La litanie ne s’arrête pas là. Le rapport s’est également penché sur « la question de la prise en charge de nos aînés » qui n’a pas été à la hauteur. « Comme les services d’aide à domicile, les Ehpad ont été les grands oubliés de la première vague » dénonce Eric Ciotti. Alors même que les morts en Ehapd n’ont été comptabilisés que tardivement, les chiffres sont éloquents : entre le 1er mars et le 7 juillet, sur les 29 933 morts du Covid, 14 081 étaient en Ehpad. Plus inquiétant encore, le rapport relate les expériences de ces directeurs d’Ehpad qui se sont vus refuser l’accès à l’hôpital pour leurs résidents en période haute d’épidémie. « Selon la DGOS (Direction générale de l’offre de soins), on observe une baisse de la part des personnes âgées de plus de 75 ans en réanimation durant la période la plus critique de la crise. Les chiffres sont passés de 24 % au début du mois de mars à seulement 14 % lors de la semaine du 30 mars au 5 avril, et seulement 6 % en Île-de-France, alors même que les personnes âgées sont davantage susceptibles de développer des formes graves de la maladie » observe le rapporteur. Des chiffres qui poursuit-il « invitent à envisager qu’au pic de l’épidémie, dans un contexte d’engorgement des services d’urgences et de tensions très fortes en service de réanimation, une forme de régulation fondée sur le critère de l’âge a parfois pu être opérée ». Un tri qui ne dit pas son nom.

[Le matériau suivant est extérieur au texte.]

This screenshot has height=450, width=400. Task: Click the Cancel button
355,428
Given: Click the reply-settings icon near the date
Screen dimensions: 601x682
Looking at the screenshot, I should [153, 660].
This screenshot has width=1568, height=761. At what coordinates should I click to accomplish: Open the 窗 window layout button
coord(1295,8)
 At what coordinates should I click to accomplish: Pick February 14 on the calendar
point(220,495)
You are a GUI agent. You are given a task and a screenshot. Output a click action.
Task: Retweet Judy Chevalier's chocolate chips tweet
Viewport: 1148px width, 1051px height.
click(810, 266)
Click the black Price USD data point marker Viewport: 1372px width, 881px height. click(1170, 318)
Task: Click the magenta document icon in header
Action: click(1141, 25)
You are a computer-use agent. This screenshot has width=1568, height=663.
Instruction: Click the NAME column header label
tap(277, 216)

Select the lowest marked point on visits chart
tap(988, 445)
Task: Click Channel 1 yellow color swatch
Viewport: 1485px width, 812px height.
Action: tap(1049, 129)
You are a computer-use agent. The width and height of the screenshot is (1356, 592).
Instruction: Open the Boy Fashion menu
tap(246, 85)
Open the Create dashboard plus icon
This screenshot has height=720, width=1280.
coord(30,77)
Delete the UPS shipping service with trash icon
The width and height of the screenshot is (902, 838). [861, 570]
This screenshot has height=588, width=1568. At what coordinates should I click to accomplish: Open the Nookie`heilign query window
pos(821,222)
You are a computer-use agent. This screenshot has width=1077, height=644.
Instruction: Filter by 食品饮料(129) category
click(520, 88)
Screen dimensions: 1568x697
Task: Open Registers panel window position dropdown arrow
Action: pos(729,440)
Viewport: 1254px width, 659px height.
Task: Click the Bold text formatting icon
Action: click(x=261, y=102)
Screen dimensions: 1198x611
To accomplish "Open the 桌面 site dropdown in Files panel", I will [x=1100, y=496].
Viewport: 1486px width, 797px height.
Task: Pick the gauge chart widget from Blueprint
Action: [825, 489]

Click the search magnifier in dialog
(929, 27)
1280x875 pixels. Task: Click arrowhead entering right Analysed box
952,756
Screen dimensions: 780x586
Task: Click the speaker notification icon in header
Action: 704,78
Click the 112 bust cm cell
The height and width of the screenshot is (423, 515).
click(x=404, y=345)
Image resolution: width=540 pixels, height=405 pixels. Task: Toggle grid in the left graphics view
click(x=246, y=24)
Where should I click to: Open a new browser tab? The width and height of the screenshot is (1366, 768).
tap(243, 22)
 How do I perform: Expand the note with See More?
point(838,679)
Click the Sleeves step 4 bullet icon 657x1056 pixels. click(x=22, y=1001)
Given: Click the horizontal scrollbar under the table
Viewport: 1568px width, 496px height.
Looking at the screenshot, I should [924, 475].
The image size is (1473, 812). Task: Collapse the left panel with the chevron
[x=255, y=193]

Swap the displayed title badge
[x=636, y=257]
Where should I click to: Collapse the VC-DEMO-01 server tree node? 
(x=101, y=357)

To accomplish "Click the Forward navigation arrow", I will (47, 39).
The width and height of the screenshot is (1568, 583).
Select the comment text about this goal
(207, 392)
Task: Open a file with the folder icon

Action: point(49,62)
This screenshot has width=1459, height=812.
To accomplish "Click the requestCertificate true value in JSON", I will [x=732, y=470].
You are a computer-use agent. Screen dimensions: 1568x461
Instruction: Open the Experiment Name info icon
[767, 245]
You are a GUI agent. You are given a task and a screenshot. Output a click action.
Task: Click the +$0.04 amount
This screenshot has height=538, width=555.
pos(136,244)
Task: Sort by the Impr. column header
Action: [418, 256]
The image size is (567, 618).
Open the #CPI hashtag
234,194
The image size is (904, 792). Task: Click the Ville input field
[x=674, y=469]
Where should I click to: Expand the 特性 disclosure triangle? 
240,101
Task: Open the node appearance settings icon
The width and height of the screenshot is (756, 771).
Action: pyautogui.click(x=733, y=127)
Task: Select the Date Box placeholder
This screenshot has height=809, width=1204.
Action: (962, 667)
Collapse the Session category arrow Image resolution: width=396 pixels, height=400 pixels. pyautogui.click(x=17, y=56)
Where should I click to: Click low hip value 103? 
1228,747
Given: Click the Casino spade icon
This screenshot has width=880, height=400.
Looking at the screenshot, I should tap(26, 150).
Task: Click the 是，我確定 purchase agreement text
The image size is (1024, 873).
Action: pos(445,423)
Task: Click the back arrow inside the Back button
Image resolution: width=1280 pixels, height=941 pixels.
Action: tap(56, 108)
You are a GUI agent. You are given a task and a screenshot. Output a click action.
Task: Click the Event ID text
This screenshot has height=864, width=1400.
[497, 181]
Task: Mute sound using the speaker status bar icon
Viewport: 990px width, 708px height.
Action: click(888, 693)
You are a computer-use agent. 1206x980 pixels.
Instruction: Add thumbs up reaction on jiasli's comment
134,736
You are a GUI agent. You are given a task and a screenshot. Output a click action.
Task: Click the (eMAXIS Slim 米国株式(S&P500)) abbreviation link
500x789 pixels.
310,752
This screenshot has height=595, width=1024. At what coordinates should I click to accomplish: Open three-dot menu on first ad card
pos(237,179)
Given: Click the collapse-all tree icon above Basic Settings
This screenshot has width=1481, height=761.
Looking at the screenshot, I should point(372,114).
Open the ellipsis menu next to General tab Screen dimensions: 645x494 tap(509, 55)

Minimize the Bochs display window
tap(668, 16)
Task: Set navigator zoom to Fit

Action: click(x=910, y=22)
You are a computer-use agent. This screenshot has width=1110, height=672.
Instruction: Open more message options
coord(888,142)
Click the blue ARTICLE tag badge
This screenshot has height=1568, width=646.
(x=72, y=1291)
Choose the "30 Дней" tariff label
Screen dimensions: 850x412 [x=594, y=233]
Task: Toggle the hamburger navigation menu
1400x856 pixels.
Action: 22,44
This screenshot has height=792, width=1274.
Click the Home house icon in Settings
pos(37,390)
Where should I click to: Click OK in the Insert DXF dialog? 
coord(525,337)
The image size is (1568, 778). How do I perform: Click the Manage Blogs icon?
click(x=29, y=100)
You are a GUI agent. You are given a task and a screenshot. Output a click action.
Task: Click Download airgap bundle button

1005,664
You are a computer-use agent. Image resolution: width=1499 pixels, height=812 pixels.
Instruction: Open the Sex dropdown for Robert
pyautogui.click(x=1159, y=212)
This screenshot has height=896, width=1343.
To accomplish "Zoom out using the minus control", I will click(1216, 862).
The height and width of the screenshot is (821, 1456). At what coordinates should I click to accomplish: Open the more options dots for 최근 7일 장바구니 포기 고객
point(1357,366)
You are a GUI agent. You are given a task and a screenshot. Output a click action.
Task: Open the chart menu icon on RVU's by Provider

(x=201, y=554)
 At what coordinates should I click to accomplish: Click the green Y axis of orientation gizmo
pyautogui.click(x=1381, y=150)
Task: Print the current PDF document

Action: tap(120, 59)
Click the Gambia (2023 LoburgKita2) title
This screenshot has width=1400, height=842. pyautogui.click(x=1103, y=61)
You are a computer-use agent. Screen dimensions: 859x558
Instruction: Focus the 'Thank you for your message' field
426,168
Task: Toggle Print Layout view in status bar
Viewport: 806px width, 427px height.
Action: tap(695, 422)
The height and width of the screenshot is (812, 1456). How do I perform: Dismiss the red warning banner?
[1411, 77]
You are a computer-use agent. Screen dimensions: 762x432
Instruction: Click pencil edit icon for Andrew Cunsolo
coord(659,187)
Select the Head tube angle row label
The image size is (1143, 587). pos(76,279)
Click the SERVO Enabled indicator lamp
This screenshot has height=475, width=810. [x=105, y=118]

Eric Ciotti aimerait voir la commission d’enquête prolongée jusqu’à la fin de l’état d’urgence sanitaire. Ce qui serait possible si et seulement si, elle renonçait à ses prérogatives de Commission d’enquête et se transformait en mission d’information.

Le rapport n’a pas été voté par les députés LREM qui se sont abstenus. « Nous ne pouvions voter pour un rapport partial et partiel, et nous regrettons évidemment qu’il ne reflète absolument pas la qualité des auditions et des débats que nous avons menés » a justifié Julien Borowczyk, le président de la Commission. « Malgré les 130 heures d’auditions et plus de 50 auditions – en parfait entente avec le rapporteur et en toute transparence – tout n’a pas été retranscrit » a-t-il regretté.